** start Material shown **

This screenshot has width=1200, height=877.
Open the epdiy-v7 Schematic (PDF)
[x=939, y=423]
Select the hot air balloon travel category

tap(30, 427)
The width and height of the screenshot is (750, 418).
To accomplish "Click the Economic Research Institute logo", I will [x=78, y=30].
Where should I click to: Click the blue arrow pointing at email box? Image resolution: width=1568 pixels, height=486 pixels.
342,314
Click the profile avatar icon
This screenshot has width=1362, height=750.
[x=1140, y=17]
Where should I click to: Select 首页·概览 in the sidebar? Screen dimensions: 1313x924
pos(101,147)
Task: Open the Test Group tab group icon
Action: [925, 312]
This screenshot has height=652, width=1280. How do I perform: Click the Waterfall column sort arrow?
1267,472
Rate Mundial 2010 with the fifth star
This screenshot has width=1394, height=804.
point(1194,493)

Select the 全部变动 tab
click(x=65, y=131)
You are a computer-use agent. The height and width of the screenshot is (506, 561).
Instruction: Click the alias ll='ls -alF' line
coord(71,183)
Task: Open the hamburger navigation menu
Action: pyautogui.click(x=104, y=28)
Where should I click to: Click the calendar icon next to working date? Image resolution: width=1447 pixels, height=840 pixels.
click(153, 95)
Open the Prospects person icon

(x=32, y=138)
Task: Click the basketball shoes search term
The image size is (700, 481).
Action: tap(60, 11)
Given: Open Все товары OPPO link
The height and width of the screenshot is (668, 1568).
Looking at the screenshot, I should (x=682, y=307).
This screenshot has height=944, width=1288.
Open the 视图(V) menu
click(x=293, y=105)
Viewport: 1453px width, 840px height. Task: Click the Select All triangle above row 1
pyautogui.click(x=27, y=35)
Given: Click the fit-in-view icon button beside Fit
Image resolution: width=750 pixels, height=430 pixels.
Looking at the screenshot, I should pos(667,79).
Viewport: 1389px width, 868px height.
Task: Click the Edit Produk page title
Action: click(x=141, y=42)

** end Material shown **

Copy all of the material above word for word.

Written reply:
This screenshot has width=1200, height=877.
Open the epdiy-v7 Schematic (PDF)
[x=939, y=423]
Select the hot air balloon travel category

tap(30, 427)
The width and height of the screenshot is (750, 418).
To accomplish "Click the Economic Research Institute logo", I will [x=78, y=30].
Where should I click to: Click the blue arrow pointing at email box? Image resolution: width=1568 pixels, height=486 pixels.
342,314
Click the profile avatar icon
This screenshot has width=1362, height=750.
[x=1140, y=17]
Where should I click to: Select 首页·概览 in the sidebar? Screen dimensions: 1313x924
pos(101,147)
Task: Open the Test Group tab group icon
Action: [925, 312]
This screenshot has height=652, width=1280. How do I perform: Click the Waterfall column sort arrow?
1267,472
Rate Mundial 2010 with the fifth star
This screenshot has width=1394, height=804.
point(1194,493)

Select the 全部变动 tab
click(x=65, y=131)
You are a computer-use agent. The height and width of the screenshot is (506, 561).
Instruction: Click the alias ll='ls -alF' line
coord(71,183)
Task: Open the hamburger navigation menu
Action: pyautogui.click(x=104, y=28)
Where should I click to: Click the calendar icon next to working date? Image resolution: width=1447 pixels, height=840 pixels.
click(153, 95)
Open the Prospects person icon

(x=32, y=138)
Task: Click the basketball shoes search term
The image size is (700, 481).
Action: tap(60, 11)
Given: Open Все товары OPPO link
The height and width of the screenshot is (668, 1568).
Looking at the screenshot, I should (x=682, y=307).
This screenshot has height=944, width=1288.
Open the 视图(V) menu
click(x=293, y=105)
Viewport: 1453px width, 840px height. Task: Click the Select All triangle above row 1
pyautogui.click(x=27, y=35)
Given: Click the fit-in-view icon button beside Fit
Image resolution: width=750 pixels, height=430 pixels.
Looking at the screenshot, I should pos(667,79).
Viewport: 1389px width, 868px height.
Task: Click the Edit Produk page title
Action: click(x=141, y=42)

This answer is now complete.